URAIAN TUGAS:
Sunting bagian kutipan tentang proses menulis ini, mulai dari "Proses, betapa tidak" hingga dan termasuk "lebih ke santai.", lalu tuliskan kembali dengan "acara" diganti menjadi "pertemuan".

KUTIPAN SUMBER:
------------------------------------
Ighfir ya Alloh... Aamiin
Ya Alloh..., sungguh Engkau begitu peduli pada kami padahal seringkali pikiran kami luput dariMu.
Ighfir ya Alloh... Aamiin
Senin, 04 Agustus 2014
Mengenai Tulisan dan Proses
“Menjamu Kopdar dengan
Cerpen dan Puisi”
Proses, betapa tidak bisa
dipungkirinya menjadi hal yang tak terelak pada sebuah hasil yang memuaskan,
dalam hal ini tulisan entah itu puisi, cerpen ataupun novel. Itulah hal yang
kami dapat setelah mengadakan Kopdar di sekitar Stadion Bima Cirebon. Kendati
hanya dihadiri 6 anggota grup PATP[1]
dan 2 orang luar, syukur sekali karena acara tersebut bisa berjalan dengan
lancar, formal namun lebih ke santai.
------------------------------------
DAFTAR BARIS:
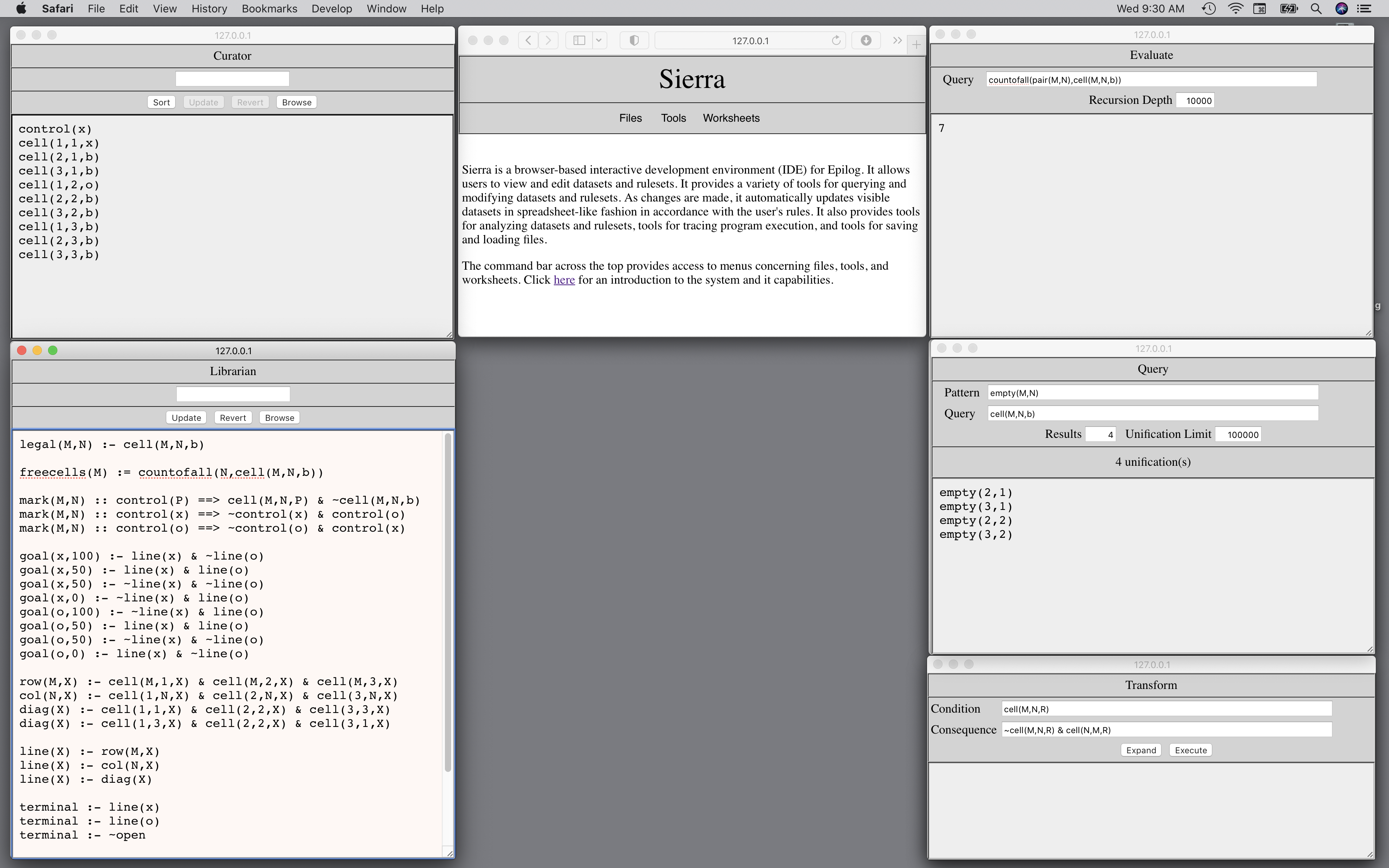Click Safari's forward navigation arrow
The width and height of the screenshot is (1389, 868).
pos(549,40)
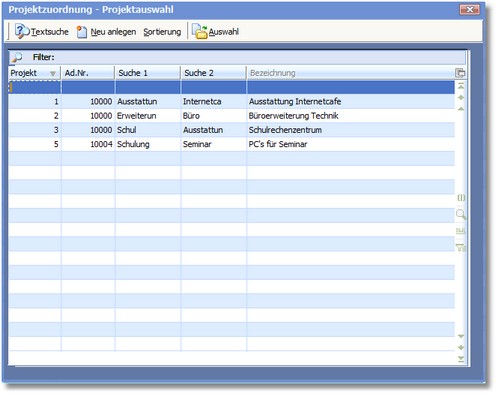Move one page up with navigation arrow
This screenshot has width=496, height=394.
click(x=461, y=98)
------------------------------------
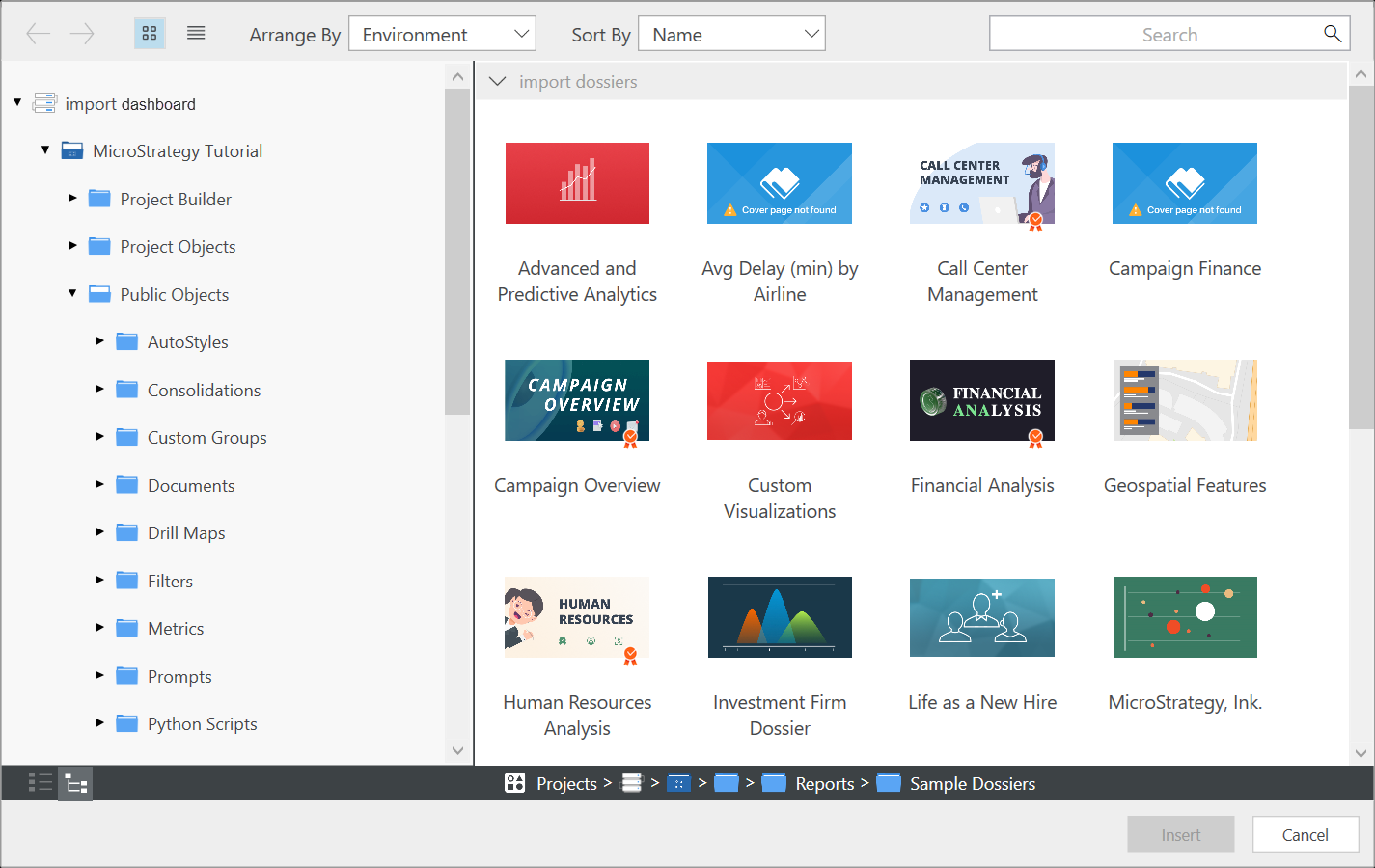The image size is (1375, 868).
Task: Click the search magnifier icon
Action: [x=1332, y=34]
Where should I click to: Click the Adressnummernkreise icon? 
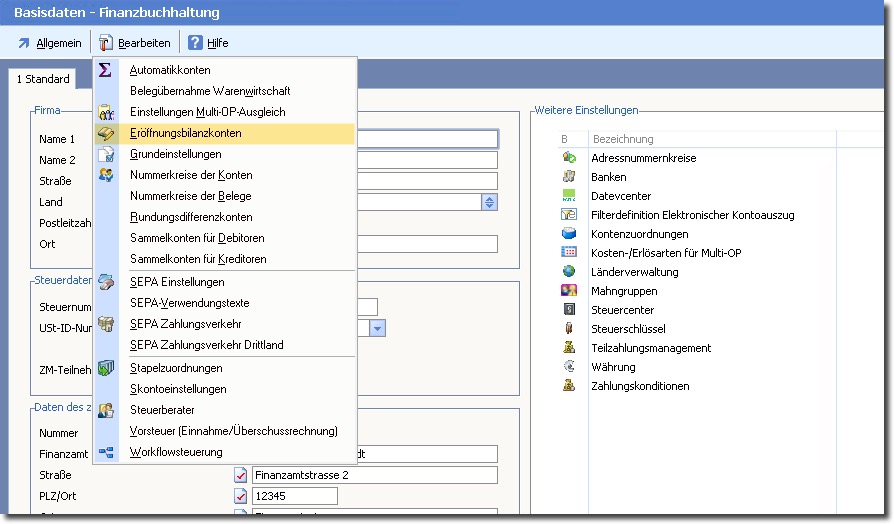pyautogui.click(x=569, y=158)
------------------------------------
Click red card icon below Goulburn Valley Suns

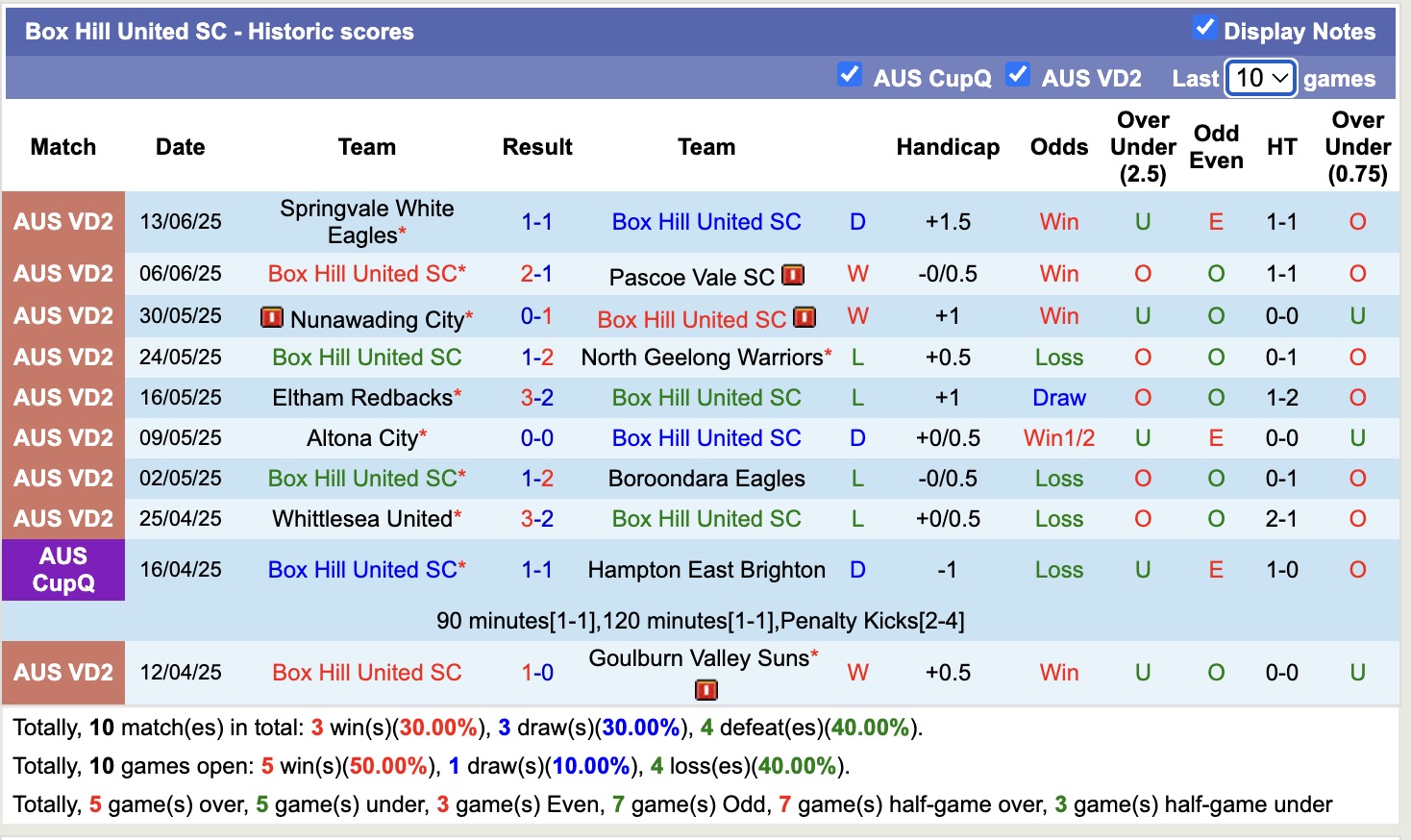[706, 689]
------------------------------------
JAWABAN:
Proses, betapa tidak bisa
dipungkirinya menjadi hal yang tak terelak pada sebuah hasil yang memuaskan,
dalam hal ini tulisan entah itu puisi, cerpen ataupun novel. Itulah hal yang
kami dapat setelah mengadakan Kopdar di sekitar Stadion Bima Cirebon. Kendati
hanya dihadiri 6 anggota grup PATP[1]
dan 2 orang luar, syukur sekali karena pertemuan tersebut bisa berjalan dengan
lancar, formal namun lebih ke santai.